:: Entries provided ::

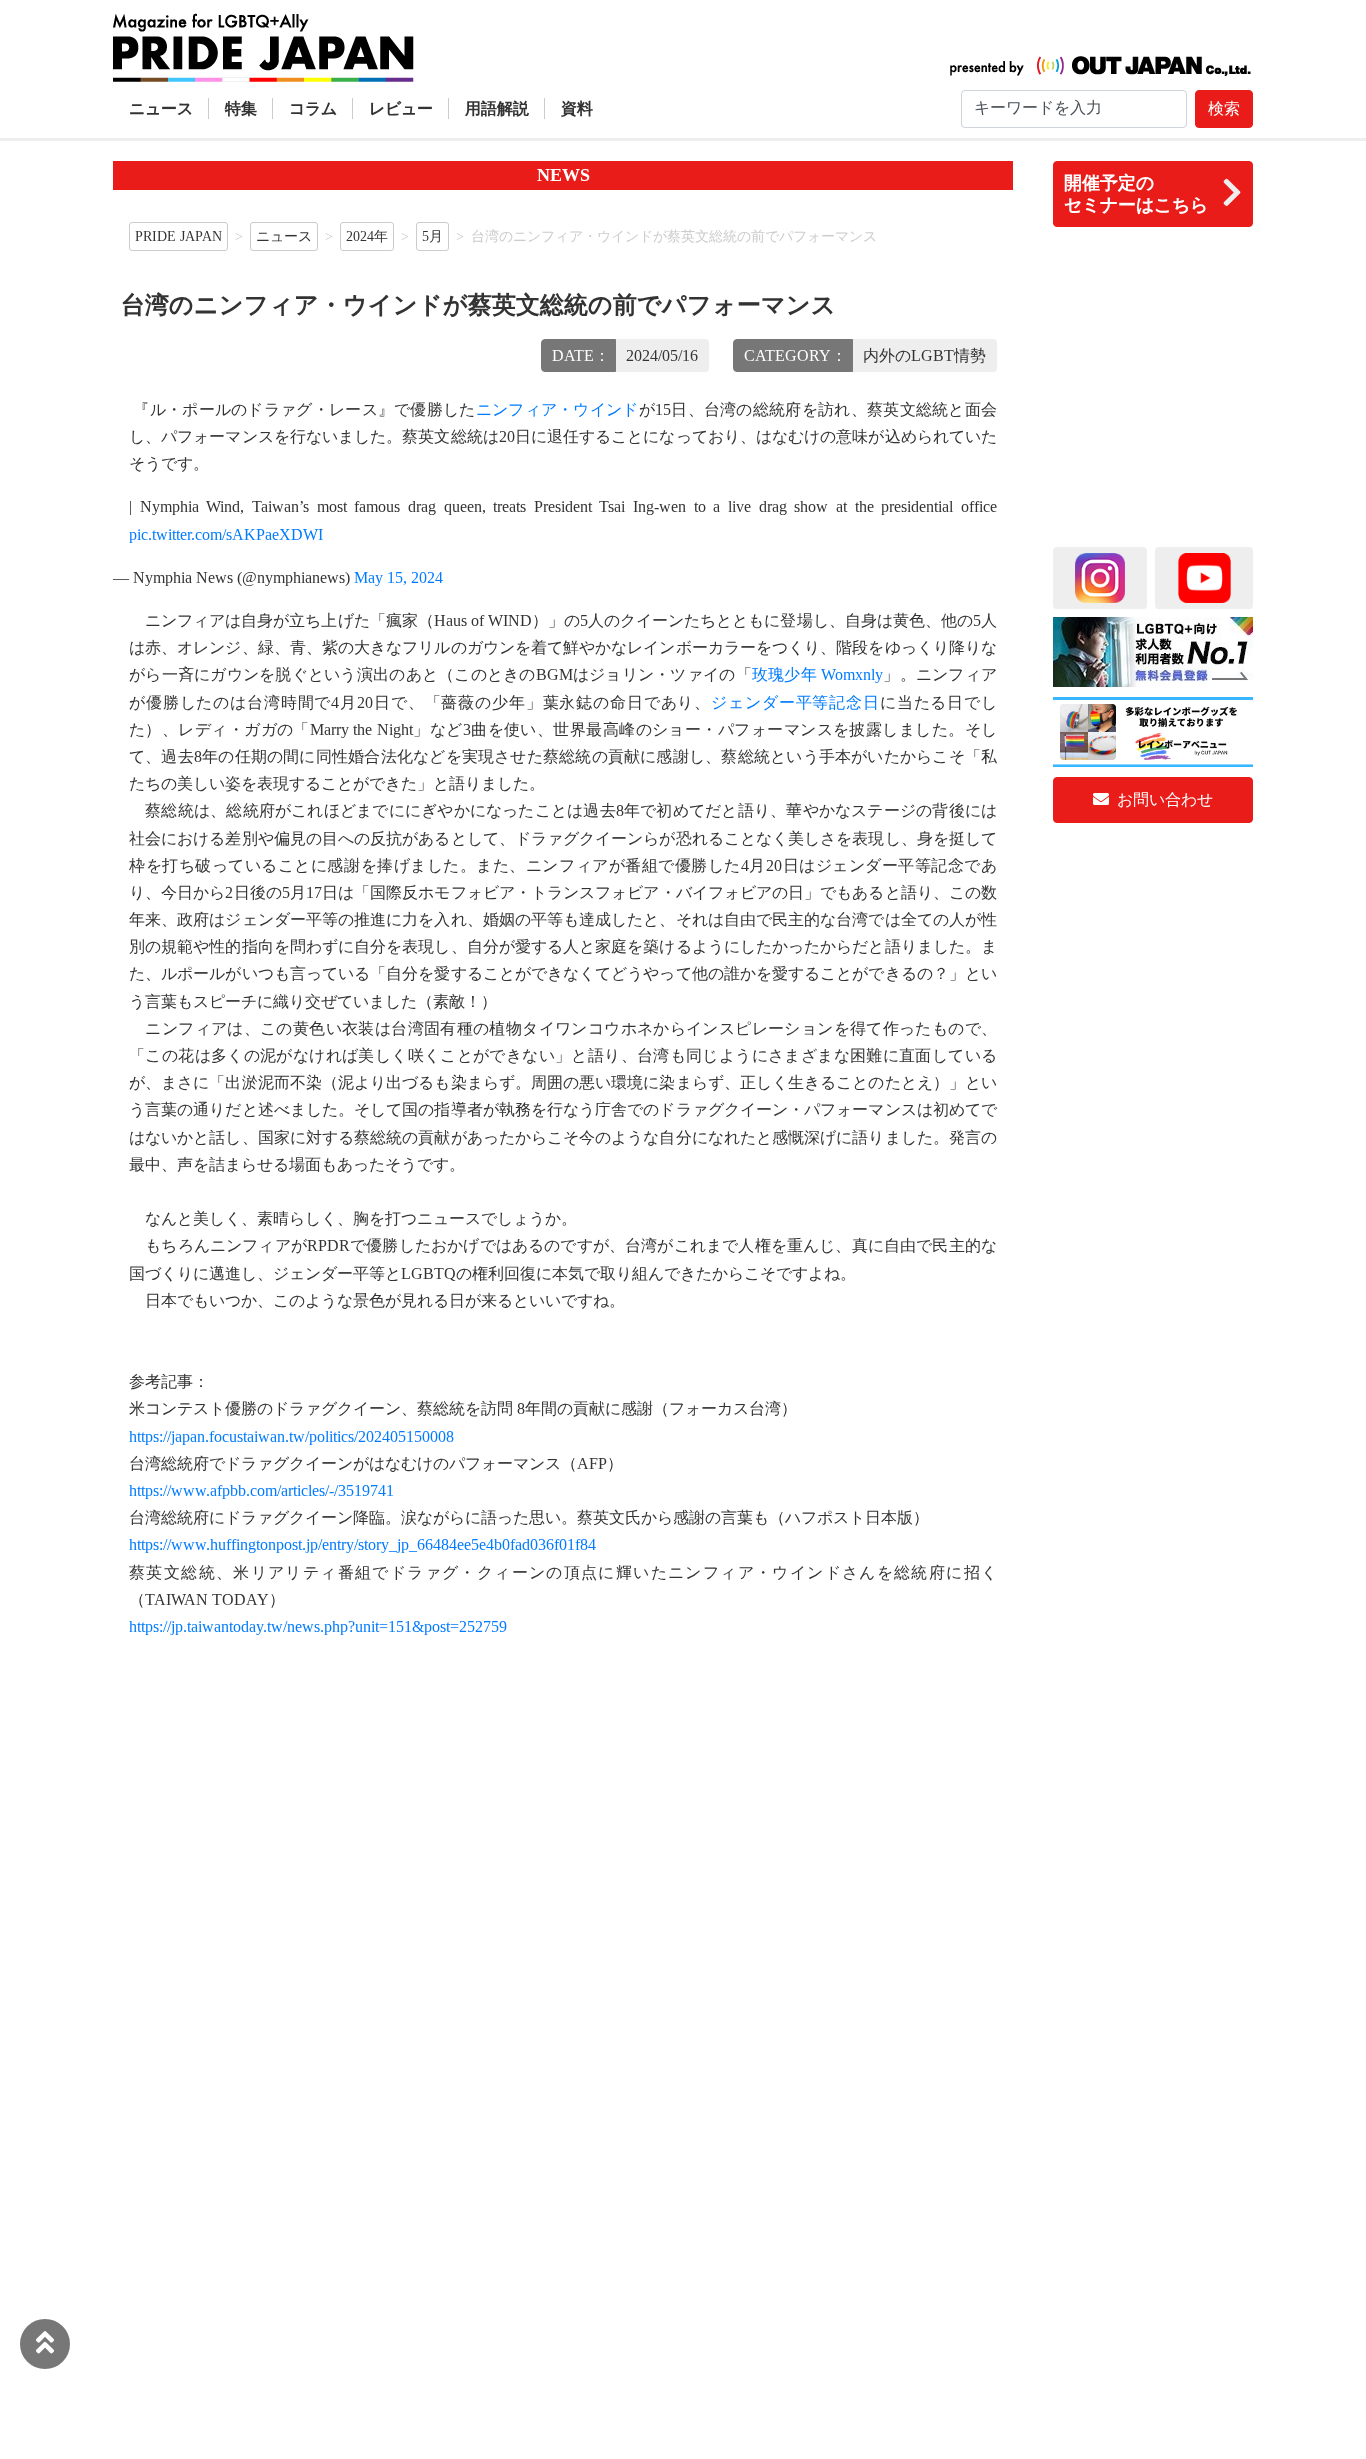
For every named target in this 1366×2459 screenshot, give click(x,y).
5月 (432, 236)
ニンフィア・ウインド (557, 409)
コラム (313, 108)
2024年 (367, 236)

:::

→ Task to complete
Retype the listing above exactly as it appears, omitting the pictures.

→ Task solution
For every named target in this 1366×2459 screenshot, give click(x,y).
5月 (432, 236)
ニンフィア・ウインド (557, 409)
コラム (313, 108)
2024年 (367, 236)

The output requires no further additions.